Kurze Grünphasen, auf die beim Queren des «Bipperlisis» noch länger gewartet werden muss, sind ein nerviger Punkt. Trödelnde Autofahrer ein weiterer, wobei oft auch Angst und Zögern mitfahren, weil undisziplinierte Fussgänger quasi einen Fuss schon oder noch auf der Strasse haben. Und natürlich gibt es noch jene, die sich überhaupt nicht um Fussgängerstreifen oder «rote Männchen» kümmern und einfach quer über den Platz «hühnern». Es heisst also höllisch aufpassen dort, und nervig ists alleweil.

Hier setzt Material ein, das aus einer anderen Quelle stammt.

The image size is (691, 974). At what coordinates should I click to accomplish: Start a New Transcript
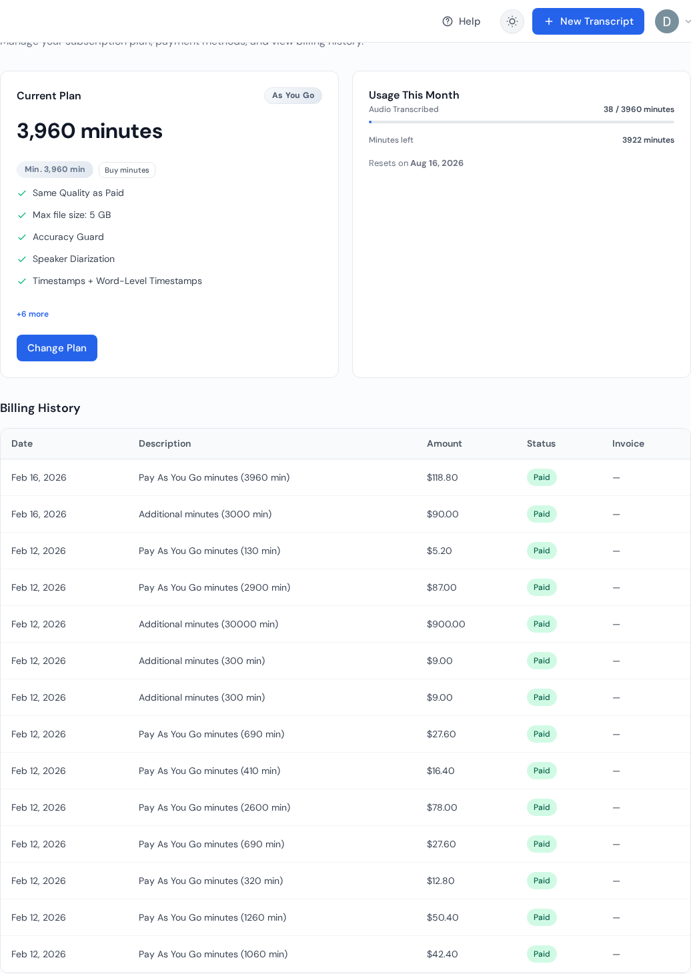click(588, 21)
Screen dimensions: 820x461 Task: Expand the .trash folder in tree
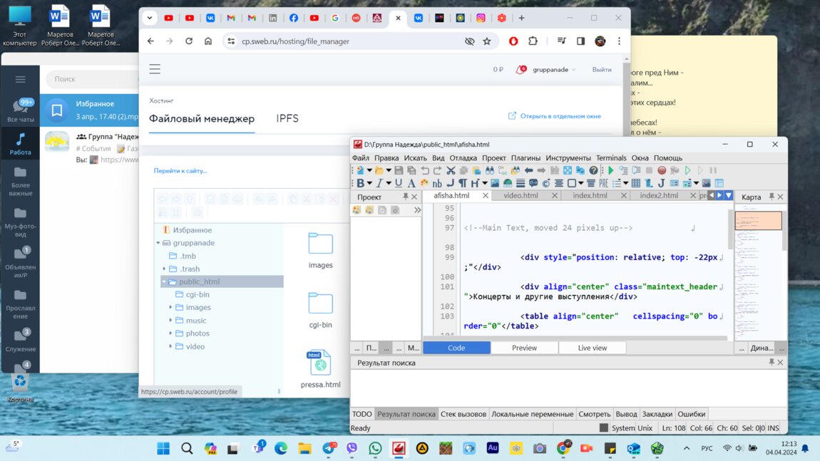point(165,269)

Diese Woche war plötzlich alles anders. Statt Dauerrot und fehlender grüner Welle standen die Ampeln plötzlich auf Orange und Blinke-Blinke. Jeder durfte also fahren – sobald er konnte. Der Mercedes-Fahrer nebenan, auf der Spur Richtung Zuchwil, dachte wohl nur eines: Da vorne liegt Zuchwil – und die Ampel steht nicht auf Rot. Also ab durch die Mitte! Ich hielt den Atem an: Beidseits hatten gerade einige Personen den Fussgängerstreifen betreten. Auch für sie galt orange Blinke-Blinke, aber dennoch Vortritt. Das befürchtete Blutbad blieb gerade noch aus.

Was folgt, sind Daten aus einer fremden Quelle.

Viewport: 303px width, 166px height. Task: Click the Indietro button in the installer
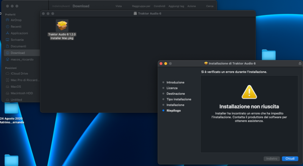tap(272, 158)
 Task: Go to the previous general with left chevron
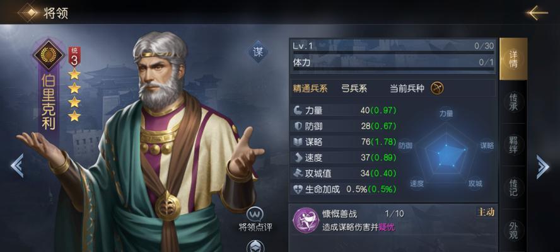tap(17, 165)
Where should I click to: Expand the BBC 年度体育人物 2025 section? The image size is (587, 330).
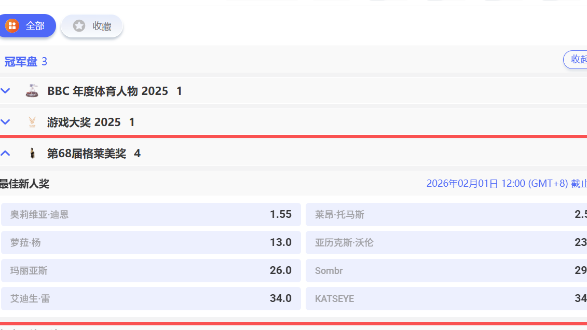(6, 90)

Irgendwie zirkelte der «Merz» durch die Leute, ohne jemanden zu erfassen. Fazit: Der Bahnhofplatz ist nervig und riskant für alle, die ihn passieren. Aber ohne Ampel-Steuerung geradezu gemeingefährlich. Denn viele wissen nicht (mehr), wie die Vortrittsregeln bei blinkenden Ampeln funktionieren. Und vergessen, dass Fussgängerstreifen in diesem Fall wieder ganz normale Fussgängerstreifen sind. Mit Vortritt für Fussgänger gegenüber dem Auto – auch wenn dieses endlos warten muss.